▶ _WORK TASK_:
Scan the material below, then work out how many of its lines contain the word "computer"; reply with that number only.

▶ _RECORDS_:
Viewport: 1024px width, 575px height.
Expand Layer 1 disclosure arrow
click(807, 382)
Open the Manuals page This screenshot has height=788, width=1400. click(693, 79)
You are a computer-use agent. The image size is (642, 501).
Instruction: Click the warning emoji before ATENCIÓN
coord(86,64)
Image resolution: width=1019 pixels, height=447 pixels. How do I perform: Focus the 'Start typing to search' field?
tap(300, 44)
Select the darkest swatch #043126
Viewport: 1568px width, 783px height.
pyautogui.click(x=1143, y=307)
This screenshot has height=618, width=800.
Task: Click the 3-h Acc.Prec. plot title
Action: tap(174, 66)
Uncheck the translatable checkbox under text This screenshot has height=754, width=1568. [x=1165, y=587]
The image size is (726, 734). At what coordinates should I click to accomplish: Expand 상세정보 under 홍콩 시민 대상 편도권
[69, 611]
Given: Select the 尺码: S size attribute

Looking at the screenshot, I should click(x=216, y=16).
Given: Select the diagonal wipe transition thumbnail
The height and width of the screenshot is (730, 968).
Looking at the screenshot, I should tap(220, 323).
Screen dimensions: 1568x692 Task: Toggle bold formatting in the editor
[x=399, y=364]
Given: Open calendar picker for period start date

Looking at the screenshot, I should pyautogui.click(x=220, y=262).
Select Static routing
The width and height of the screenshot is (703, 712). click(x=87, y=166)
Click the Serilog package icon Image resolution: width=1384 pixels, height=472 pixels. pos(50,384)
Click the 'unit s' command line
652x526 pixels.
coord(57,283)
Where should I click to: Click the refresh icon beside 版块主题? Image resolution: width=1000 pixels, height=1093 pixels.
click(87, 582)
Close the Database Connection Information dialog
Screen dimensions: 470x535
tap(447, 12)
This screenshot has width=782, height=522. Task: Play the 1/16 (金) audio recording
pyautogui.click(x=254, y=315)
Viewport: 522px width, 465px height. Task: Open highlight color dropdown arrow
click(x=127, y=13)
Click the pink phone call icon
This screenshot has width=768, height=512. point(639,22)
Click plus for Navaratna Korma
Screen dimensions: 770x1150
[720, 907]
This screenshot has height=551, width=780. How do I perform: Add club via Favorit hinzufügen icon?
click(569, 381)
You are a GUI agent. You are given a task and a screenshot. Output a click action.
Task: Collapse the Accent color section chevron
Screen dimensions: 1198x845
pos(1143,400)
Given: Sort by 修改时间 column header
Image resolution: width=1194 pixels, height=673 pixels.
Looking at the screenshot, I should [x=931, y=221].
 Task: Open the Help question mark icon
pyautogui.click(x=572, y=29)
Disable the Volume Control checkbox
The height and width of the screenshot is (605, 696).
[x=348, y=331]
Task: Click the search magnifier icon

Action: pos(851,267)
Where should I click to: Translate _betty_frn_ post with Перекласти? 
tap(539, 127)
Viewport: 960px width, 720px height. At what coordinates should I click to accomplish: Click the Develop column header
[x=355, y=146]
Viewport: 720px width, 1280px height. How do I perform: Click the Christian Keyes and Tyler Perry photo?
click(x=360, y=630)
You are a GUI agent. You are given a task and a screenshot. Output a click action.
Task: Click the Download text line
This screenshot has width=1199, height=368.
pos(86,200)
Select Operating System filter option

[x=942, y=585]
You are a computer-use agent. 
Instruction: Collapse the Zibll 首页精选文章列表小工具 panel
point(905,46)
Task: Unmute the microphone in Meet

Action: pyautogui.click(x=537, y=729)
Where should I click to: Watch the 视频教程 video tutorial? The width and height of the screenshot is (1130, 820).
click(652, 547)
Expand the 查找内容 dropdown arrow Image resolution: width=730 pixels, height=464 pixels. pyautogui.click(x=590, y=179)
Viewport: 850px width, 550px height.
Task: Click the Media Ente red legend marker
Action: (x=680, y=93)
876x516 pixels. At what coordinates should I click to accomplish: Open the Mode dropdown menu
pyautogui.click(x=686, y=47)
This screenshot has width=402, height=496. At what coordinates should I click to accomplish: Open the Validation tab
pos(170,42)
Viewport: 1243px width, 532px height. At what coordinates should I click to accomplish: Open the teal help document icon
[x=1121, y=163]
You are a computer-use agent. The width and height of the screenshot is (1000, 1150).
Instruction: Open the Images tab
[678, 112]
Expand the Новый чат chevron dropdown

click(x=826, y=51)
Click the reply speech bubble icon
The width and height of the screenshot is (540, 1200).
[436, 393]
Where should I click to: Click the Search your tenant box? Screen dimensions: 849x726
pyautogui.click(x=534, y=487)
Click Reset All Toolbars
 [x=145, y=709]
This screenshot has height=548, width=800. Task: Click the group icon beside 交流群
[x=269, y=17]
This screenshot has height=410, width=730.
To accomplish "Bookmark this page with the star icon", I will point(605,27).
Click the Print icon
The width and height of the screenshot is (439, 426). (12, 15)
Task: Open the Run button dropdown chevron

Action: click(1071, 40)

▶ _ANSWER AREA_:
3